# Shadowy patches



## ulises4282 (May 27, 2015)

Anybody know how to get rid of the shadow halo around patches, all my patches seem to have that shadow around and in the body of the patch especially next to windows with direct sunlight. Texture matches it's just that the patch looks darker


----------



## thefinisher (Sep 2, 2011)

Sounds like flashing.... If you are having that much of a problem then prime it, sand it, prime it again, then finish paint.


----------



## MrWillys (Mar 10, 2014)

Are you using hot mud and not floating topping over it?


----------



## ulises4282 (May 27, 2015)

MrWillys said:


> Are you using hot mud and not floating topping over it?

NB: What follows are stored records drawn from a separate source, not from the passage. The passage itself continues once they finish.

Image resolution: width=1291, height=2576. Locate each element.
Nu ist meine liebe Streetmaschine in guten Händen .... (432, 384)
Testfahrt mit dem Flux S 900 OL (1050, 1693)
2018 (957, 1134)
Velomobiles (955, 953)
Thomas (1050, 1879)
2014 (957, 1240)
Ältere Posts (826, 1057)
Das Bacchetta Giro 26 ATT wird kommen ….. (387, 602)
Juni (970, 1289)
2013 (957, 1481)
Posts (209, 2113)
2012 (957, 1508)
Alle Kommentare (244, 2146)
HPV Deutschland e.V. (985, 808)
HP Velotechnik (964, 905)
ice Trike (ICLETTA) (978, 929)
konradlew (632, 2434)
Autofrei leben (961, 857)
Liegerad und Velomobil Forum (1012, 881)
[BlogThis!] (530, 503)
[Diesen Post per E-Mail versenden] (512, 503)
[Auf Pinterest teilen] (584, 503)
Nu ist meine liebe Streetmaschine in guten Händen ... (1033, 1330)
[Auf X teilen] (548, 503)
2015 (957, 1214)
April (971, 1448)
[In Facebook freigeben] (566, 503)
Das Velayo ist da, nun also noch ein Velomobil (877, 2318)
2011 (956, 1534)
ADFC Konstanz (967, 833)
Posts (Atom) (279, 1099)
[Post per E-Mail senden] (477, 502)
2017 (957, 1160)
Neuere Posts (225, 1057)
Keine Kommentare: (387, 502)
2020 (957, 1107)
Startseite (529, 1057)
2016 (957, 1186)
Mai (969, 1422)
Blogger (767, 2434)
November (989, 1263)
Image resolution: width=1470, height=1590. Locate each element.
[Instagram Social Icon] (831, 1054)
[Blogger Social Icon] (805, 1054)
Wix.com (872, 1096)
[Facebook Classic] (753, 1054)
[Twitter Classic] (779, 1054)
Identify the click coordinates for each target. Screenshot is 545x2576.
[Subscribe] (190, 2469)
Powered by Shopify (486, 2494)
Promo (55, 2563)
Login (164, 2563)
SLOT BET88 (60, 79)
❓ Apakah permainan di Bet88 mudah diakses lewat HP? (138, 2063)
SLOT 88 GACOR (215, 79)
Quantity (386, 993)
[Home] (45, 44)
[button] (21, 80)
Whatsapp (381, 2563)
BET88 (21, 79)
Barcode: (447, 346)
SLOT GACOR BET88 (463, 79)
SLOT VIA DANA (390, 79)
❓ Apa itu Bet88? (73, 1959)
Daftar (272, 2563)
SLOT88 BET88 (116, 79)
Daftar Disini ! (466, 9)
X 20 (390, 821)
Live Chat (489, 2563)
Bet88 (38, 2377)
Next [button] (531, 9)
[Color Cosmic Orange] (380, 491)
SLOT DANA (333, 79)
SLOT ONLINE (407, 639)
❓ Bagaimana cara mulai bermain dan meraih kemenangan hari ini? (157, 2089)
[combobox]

I use hot mud and them skim with regular mud


----------



## chris (Apr 13, 2011)

Did it get primed/sealed before paint?


----------



## Yeffay (Apr 28, 2010)

I find that if you prime the patch before you texture, it usually takes care of it.


----------



## Vega (Aug 20, 2015)

If your getting shadows ... Your humping the patch .. Use less mud make patch a lil bigger float them out ... Nothing to do with paint .. Just bad mud job... I use 5 minute mud then scrap it down flat before it sets all the way with a wet spong and my six inch knife .. It's in the hand book !! Patching 101 ..


----------